Brett Festerling surprised by earning a spot for half of the season and he was a steady, stay-at-home defenceman when he did play. He will battle for playing time with Brookbank and Mikkelson.
The look of the defence will obviously be determined by free agency, as Scott Niedermayer could retire (again) and Francois Beauchemin could be difficult to retain. At the very least, adding another top four defenceman would make sense.
Mike Komisarek and Mattias Ohlund would hold some appeal, as might Nick Boynton, Paul Mara or a shot-blocker like Greg Zanon.
Top Prospect: Mattias Modig (2.25 GAA, .922 SVPCT, 4 SO in 40 GP; Lulea-SEL)
Jonas Hiller emerged as a quality starter in his second NHL season, taking the reins from Jean-Sebastien Giguere down the stretch and into the playoffs where he was even better. The natural progression would be for the 27-year-old Hiller to assume the starting job next season.

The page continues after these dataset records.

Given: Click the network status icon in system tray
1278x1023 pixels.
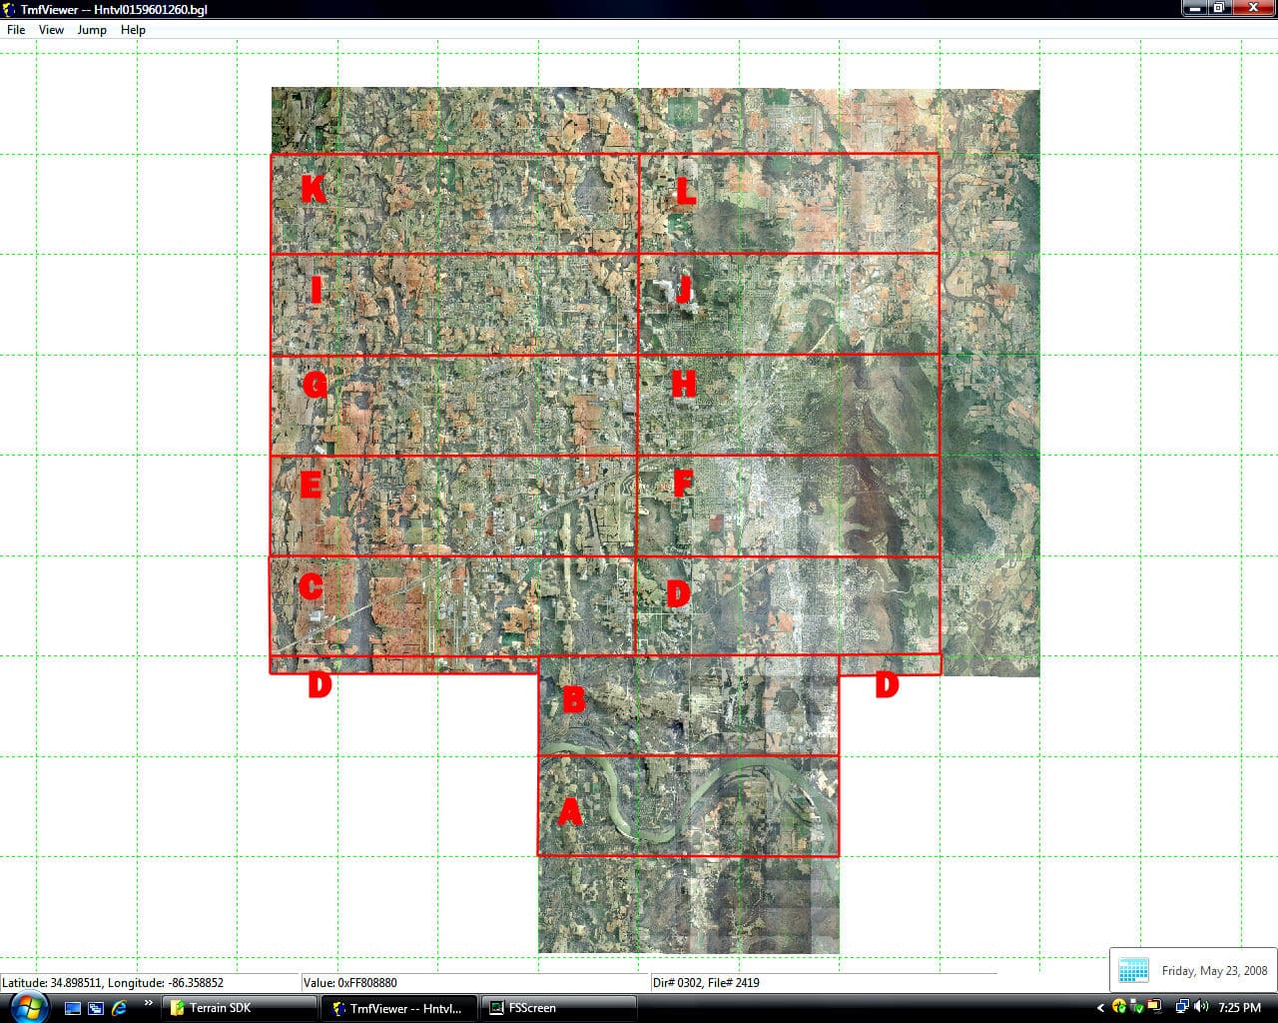Looking at the screenshot, I should tap(1182, 1008).
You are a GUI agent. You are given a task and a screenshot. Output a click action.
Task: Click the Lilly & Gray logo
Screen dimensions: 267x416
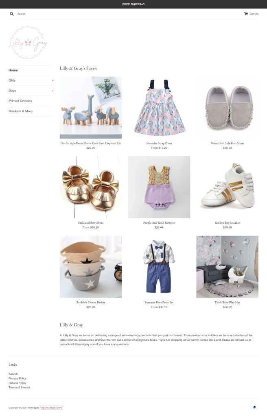28,42
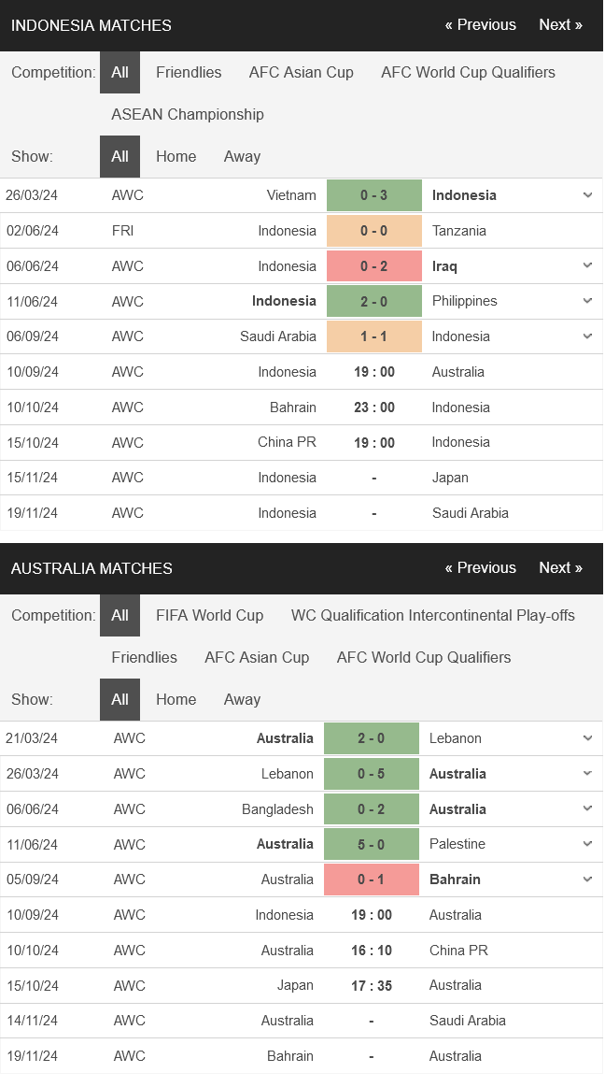605x1087 pixels.
Task: Expand Australia vs Bahrain 0-1 match chevron
Action: [x=587, y=880]

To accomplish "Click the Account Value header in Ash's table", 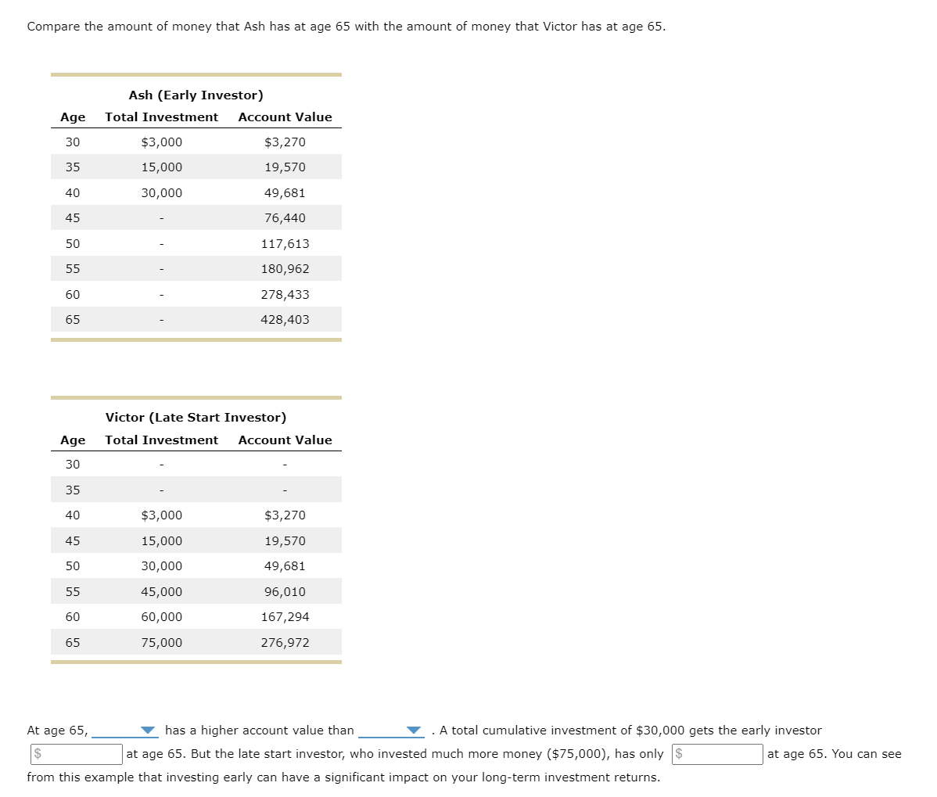I will click(x=285, y=117).
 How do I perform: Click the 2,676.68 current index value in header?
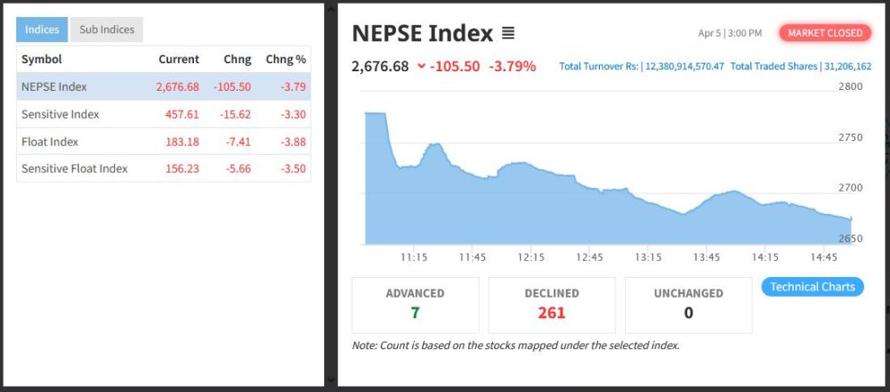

For that to happen, the Ducks would have to move Giguere, despite his no-trade clause. It was a completely forgettable season for Giguere, his worst in Anaheim. The 32-year-old has done enough in his career to warrant another chance to start, but it may not necessarily be ahead of Hiller with the Ducks.
15th - Simon Despres, Peter Holland, Jacob Josefson.
The Ducks have approximately $38.4-million committed to salaries for next season.
Needs: One top six forward, one top nine forward, one top four defenceman, another defenceman
What I said the Ducks needed last year: One top six forward
Who did they add? Bobby Ryan, Brendan Morrison
Chris Pronger, Jean-Sebastien Giguere.